The benefits of short-term PIP compared with ongoing PrEP include less total time on antiretrovirals, potentially reducing side effects and lowering cost. A cost analysis comparing PIP, daily PrEP and on-demand PrEP is currently underway. Initial results (based on medication and clinic costs in Canada) suggest that PIP is about 40% less expensive, Bogoch reported. However, the three-drug regimen used for PIP could potentially cause more side effects for a short period compared with continuous use of two drugs for PrEP.
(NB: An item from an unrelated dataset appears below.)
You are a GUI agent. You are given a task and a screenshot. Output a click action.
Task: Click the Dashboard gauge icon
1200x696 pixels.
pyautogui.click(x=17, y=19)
“PrEP (injectable, daily and on demand) and PEP are fantastic, but still leave significant gaps in care. PIP fills that gap nicely and enables people with a low frequency of high-risk (and occasionally unanticipated) exposures to have agency and autonomy over their HIV prevention care,” Bogoch told POZ. “Not everyone wants to wait for four hours in a busy emergency department at 2 a.m. to talk to a total stranger about the condomless sex they just had, or the rape they just survived, or the needle they stuck in their arm. We treat adults like adults and give them the full course of PEP ahead of time. It works, and people are happy.”

“Nothing is set in stone, and we routinely follow up with patients to reassess their HIV prevention needs,” he continued. “People do not take a linear path through life, and HIV risk is dynamic. We work with patients to adapt their HIV prevention modality to best suit their current and future needs. This is a patient-centered and evidence-based approach.”